● **TASK GOAL**
Retype the part of the Google crisis account that begins at the words "And then there" and ends after "by the hour.", with no changes to the wording.

● **EXTRACTED TEXT**
◇ ◇ ◇

I wondered at the parochialism of these people. Didn't they understand that something extraordinary had occurred, requiring extraordinary measures on our part? To be fair, if Sergey hadn't taken a hammer to the image of a polished and perfect brand I had carried with me to Google, I might have been confused as well. We were a corporation, a legal entity providing a product solely to earn a profit—yet here we were, acting like a well-meaning bystander attempting CPR at a car wreck. Should we maintain professional detachment instead of throwing up hurried HTML that made our homepage a mess?
And then there were those who thought we weren't doing enough. A German user suggested we paint our logo black. Steve Schimmel in our business development group argued that our response lacked a "human side"—that we should put a "message of sorrow" on the homepage. Cindy and I disagreed with both of them. It didn't feel appropriate to jump in so quickly with a condolence message, while news was still pouring out. Would we look insincere? Awkward? Or worse, would we seem to be capitalizing on a national tragedy? I didn't want to make any rash decisions we might later view as ill-conceived. Already I saw disturbing opportunism cropping up around us. One news organization asked to be moved higher on our list while others demanded to know why their competitors appeared and they didn't. The jostling and jockeying for position intensified by the hour.
I shared with Steve my belief that expressing personal grief through our website logo or a homepage message would trivialize an overwhelming tragedy. The wound was too raw for us to give voice to the pain we all felt. What I didn't tell him was that I felt it would be self-aggrandizing, as if Google were saying, "Look at us. Look how important we are. On this day of despair, we're making a statement on our homepage. Isn't that special?"
As usual, Sergey was there to help with my dilemma. "I'd like to put a mourning message on the site," he said. "Offering condolences and a link to more information." Okay then. I drafted the wording and sent it to him, along with my reservations about his timing. He brushed off my concerns and directed me to put up a link the next day, pointing to our expression of sorrow and support.
I went home that evening shaken and depressed. At least I had been able to share in the illusion that I had been doing something useful instead of sitting by and watching impotently.
"So this is how Google handles a crisis," I thought, as I monitored email late into the night. We had no comprehensive plan in place, but there was neither panic nor chaos. In this unique set of circumstances, people did what they did best and thought about how they could do more. We worked through problems, devised solutions, and calmly discussed contentious issues. Ultimately, our leaders made decisions that ended debate and we moved ahead.

◇ ◇ ◇

● **Saved entries**
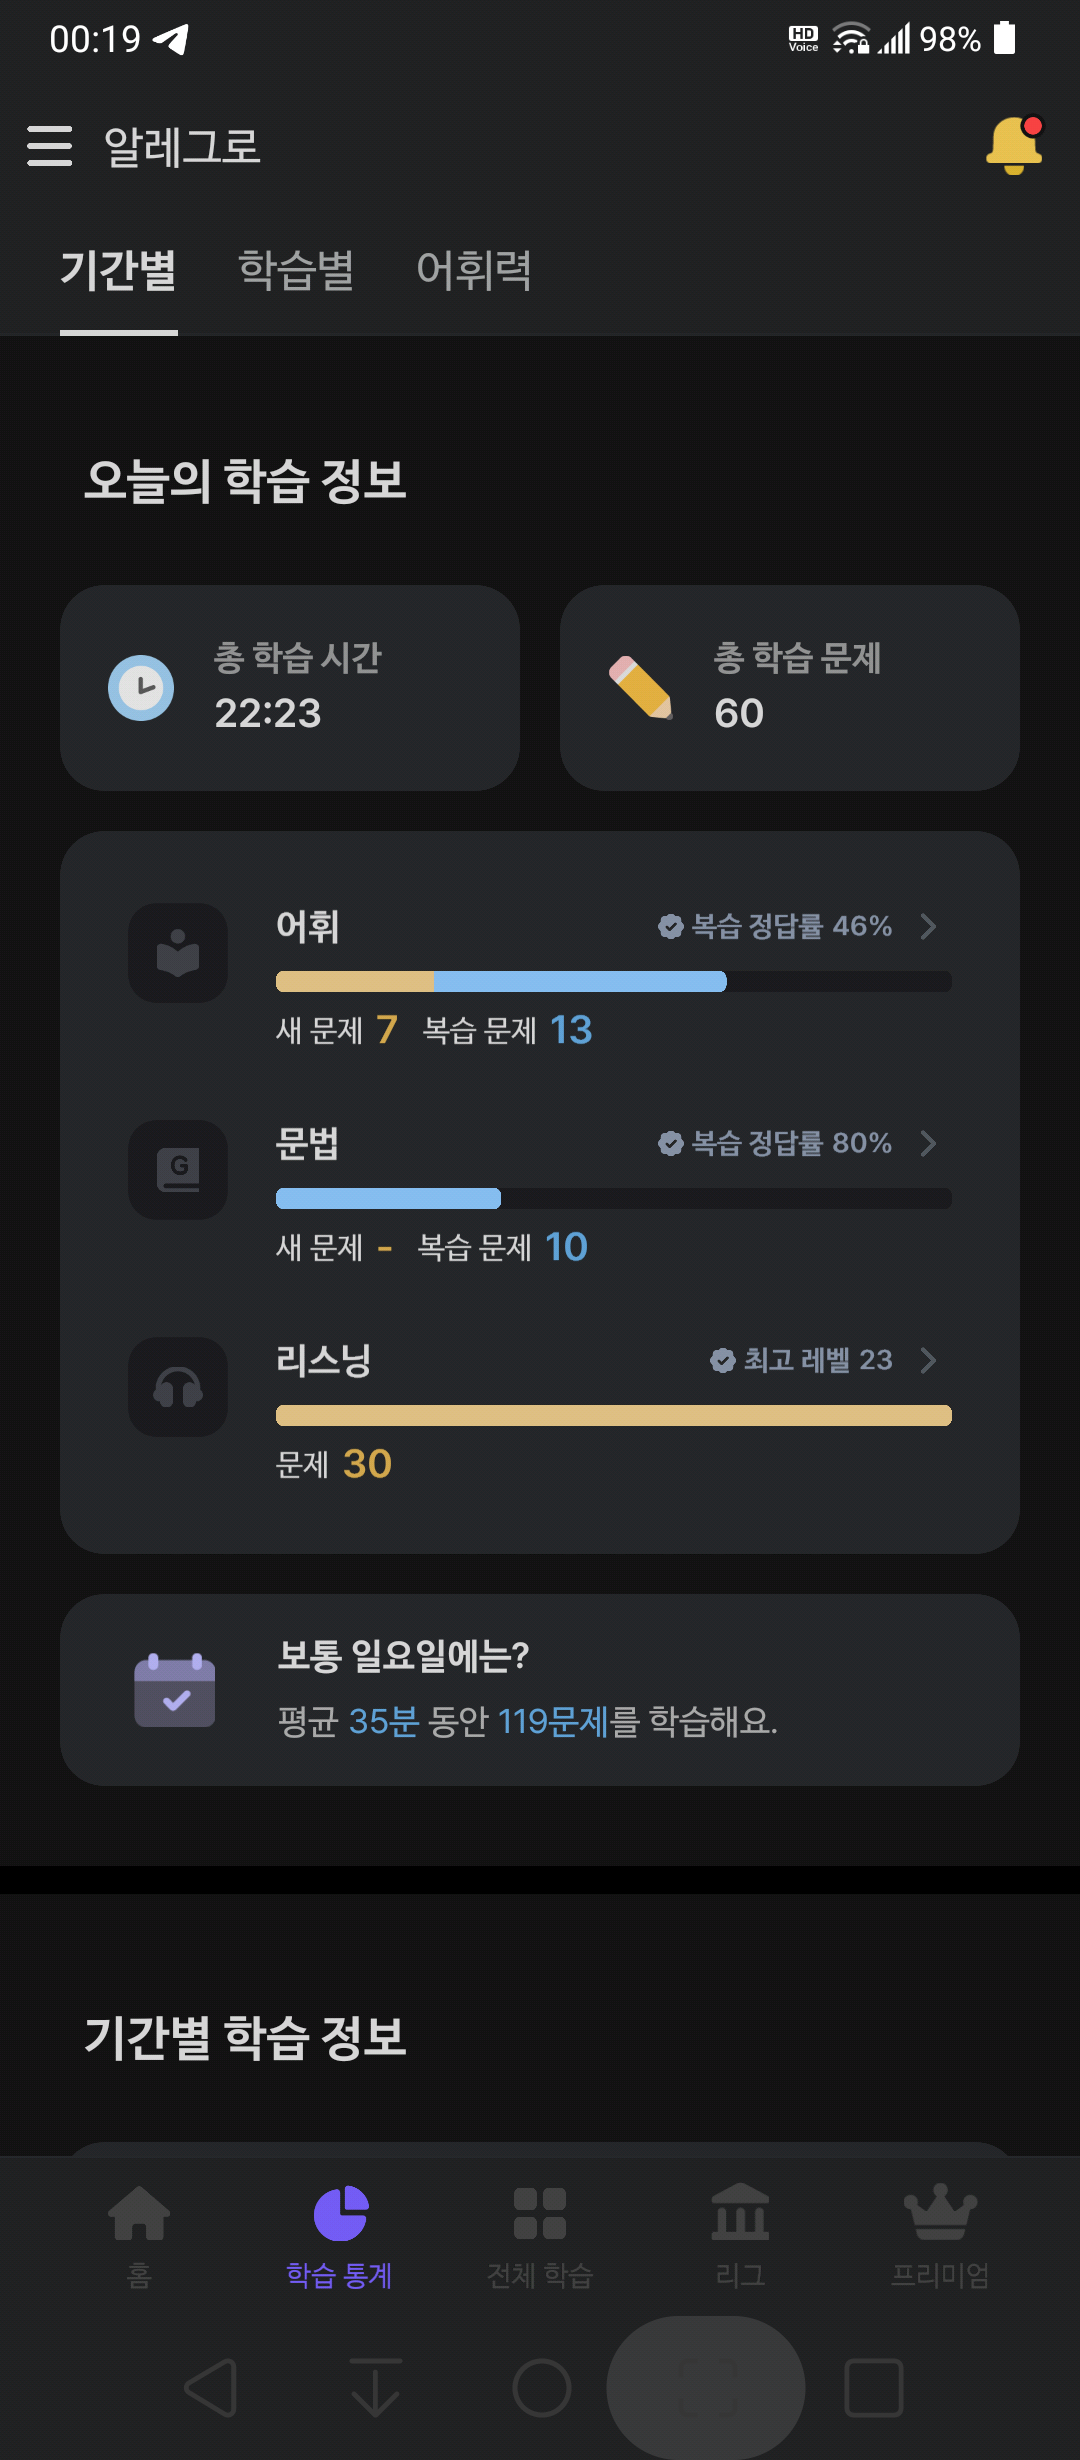Tap the calendar check icon

coord(175,1690)
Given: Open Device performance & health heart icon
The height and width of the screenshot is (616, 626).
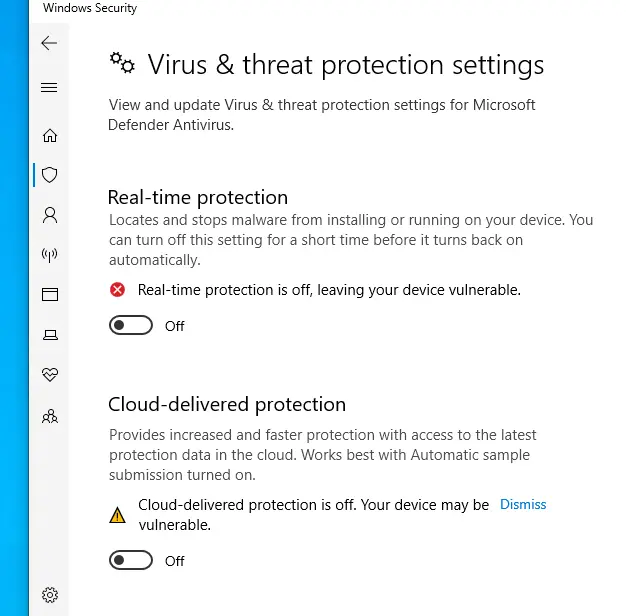Looking at the screenshot, I should 49,375.
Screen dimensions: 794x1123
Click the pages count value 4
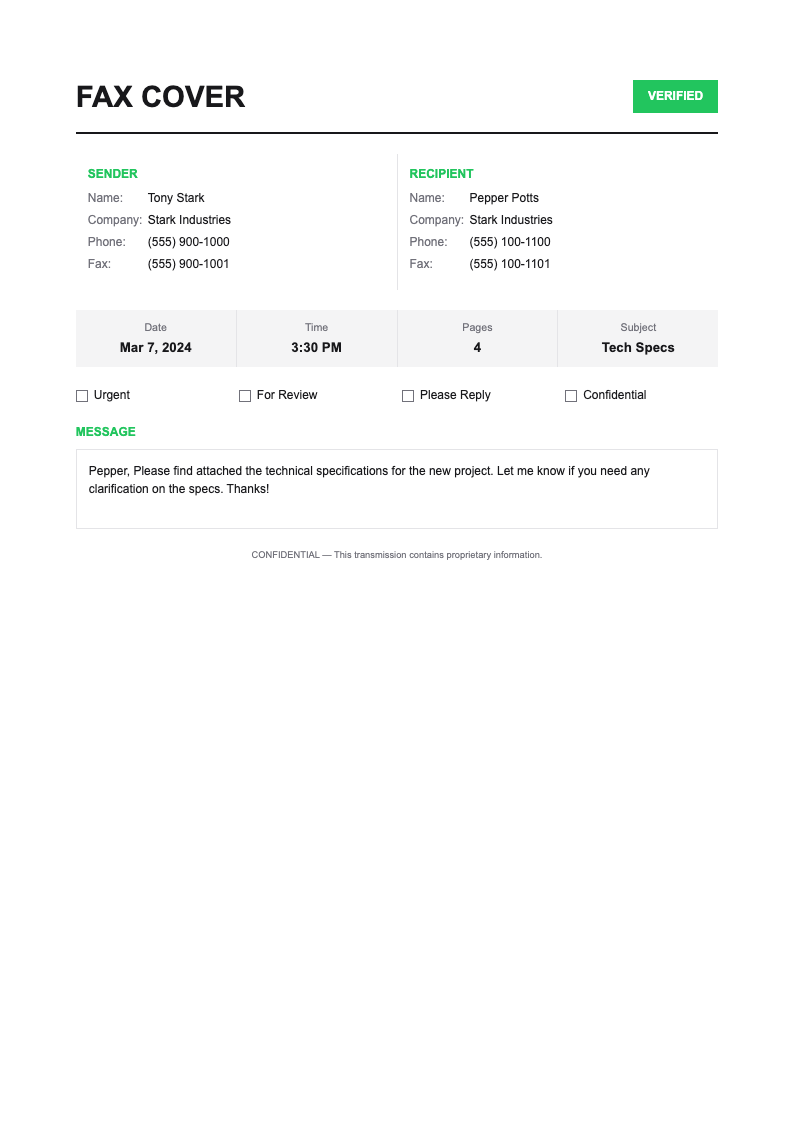click(x=477, y=348)
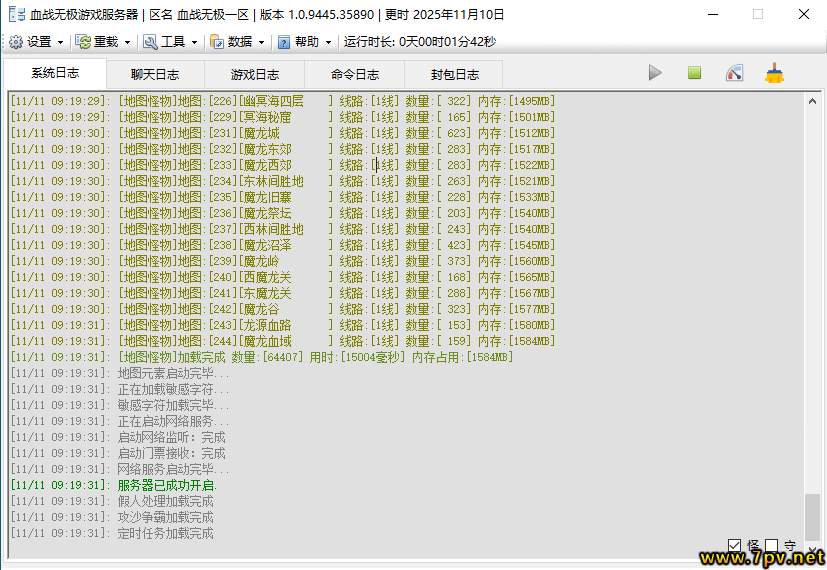
Task: Go to the 封包日志 tab
Action: [x=454, y=75]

◇ ◇ ◇

● **OUTPUT OF THE EXERCISE**
And then there were those who thought we weren't doing enough. A German user suggested we paint our logo black. Steve Schimmel in our business development group argued that our response lacked a "human side"—that we should put a "message of sorrow" on the homepage. Cindy and I disagreed with both of them. It didn't feel appropriate to jump in so quickly with a condolence message, while news was still pouring out. Would we look insincere? Awkward? Or worse, would we seem to be capitalizing on a national tragedy? I didn't want to make any rash decisions we might later view as ill-conceived. Already I saw disturbing opportunism cropping up around us. One news organization asked to be moved higher on our list while others demanded to know why their competitors appeared and they didn't. The jostling and jockeying for position intensified by the hour.